Items from a dataset:
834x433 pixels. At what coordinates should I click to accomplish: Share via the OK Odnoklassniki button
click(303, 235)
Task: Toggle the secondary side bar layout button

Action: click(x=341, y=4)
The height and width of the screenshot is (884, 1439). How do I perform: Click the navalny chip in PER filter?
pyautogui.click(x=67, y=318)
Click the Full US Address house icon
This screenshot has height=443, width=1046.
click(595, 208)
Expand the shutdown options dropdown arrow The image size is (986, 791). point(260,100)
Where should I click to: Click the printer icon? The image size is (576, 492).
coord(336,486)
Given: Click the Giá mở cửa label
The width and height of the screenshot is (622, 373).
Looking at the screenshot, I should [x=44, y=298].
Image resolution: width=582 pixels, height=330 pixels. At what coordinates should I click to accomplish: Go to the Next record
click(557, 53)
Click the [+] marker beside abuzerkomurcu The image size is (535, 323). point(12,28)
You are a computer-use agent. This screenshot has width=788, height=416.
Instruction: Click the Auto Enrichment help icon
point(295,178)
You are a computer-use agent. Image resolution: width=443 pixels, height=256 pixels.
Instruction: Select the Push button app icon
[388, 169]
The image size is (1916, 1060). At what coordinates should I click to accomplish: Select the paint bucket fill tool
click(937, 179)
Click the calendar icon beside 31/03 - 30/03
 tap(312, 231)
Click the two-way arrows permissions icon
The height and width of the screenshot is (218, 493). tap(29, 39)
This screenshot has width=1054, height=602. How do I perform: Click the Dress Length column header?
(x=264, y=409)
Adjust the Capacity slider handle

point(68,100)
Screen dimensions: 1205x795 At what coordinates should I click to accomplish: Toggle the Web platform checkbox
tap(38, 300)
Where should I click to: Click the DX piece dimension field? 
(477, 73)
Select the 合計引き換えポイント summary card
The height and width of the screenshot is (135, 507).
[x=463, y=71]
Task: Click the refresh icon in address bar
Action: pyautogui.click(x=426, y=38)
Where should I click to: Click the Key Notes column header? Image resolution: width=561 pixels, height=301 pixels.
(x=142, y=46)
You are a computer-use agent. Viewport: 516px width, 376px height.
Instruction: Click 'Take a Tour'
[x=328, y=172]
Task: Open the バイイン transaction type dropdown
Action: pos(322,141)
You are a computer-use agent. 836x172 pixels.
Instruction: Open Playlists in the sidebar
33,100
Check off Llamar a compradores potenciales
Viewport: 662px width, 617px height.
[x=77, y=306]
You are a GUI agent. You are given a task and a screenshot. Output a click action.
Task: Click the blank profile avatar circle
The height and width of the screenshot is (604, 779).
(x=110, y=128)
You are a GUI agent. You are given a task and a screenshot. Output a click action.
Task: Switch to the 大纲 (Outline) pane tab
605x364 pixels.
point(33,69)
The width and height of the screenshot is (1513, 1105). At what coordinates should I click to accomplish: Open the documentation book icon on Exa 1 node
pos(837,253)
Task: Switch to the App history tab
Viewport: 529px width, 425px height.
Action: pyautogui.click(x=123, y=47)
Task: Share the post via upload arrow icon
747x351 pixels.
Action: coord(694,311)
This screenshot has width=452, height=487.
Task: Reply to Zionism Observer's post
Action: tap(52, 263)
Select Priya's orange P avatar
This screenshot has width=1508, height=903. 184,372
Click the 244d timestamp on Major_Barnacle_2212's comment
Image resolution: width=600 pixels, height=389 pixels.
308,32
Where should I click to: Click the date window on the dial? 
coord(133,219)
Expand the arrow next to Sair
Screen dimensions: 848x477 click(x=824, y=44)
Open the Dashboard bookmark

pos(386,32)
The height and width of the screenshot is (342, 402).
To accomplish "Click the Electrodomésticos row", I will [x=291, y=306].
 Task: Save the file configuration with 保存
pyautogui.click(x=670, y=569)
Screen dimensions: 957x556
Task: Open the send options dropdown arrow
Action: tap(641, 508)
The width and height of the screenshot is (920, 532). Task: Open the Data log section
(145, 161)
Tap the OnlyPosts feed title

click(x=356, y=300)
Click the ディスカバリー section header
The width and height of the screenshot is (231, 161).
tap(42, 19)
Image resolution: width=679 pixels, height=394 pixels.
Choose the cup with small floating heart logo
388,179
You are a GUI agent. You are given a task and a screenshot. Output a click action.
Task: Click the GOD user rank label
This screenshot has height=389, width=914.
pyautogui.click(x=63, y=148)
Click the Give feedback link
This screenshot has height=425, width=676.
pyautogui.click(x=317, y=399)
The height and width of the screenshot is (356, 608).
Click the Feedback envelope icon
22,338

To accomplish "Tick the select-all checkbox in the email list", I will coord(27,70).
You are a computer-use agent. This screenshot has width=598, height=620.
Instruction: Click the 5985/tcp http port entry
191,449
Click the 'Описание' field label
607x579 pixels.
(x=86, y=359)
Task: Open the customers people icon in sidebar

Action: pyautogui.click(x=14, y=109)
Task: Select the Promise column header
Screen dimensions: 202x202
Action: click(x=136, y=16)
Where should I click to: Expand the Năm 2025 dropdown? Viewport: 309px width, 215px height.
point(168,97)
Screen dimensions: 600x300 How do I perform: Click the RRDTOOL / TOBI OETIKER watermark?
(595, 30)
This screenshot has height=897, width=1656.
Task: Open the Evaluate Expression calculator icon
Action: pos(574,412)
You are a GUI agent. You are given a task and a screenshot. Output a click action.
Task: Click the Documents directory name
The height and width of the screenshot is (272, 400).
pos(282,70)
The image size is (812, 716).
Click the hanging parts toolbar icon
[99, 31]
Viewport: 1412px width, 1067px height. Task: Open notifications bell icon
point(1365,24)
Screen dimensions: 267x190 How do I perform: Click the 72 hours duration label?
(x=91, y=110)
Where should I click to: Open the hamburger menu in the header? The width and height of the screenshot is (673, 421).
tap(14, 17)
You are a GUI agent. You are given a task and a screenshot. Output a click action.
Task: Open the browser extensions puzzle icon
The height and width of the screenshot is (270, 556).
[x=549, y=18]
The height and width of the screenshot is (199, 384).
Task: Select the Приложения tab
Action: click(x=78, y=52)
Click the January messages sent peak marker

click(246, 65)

*Instruction:* Rewrite the items from the line containing "Task: Open the customers" through the line containing "Action: pos(574,412)" as a numbered list, one line per number, with blank lines left out.

*Result for this exercise:*
1. Task: Open the customers people icon in sidebar
2. Action: pyautogui.click(x=14, y=109)
3. Task: Select the Promise column header
4. Screen dimensions: 202x202
5. Action: click(x=136, y=16)
6. Where should I click to: Expand the Năm 2025 dropdown? Viewport: 309px width, 215px height.
7. point(168,97)
8. Screen dimensions: 600x300 How do I perform: Click the RRDTOOL / TOBI OETIKER watermark?
9. (595, 30)
10. This screenshot has height=897, width=1656.
11. Task: Open the Evaluate Expression calculator icon
12. Action: pos(574,412)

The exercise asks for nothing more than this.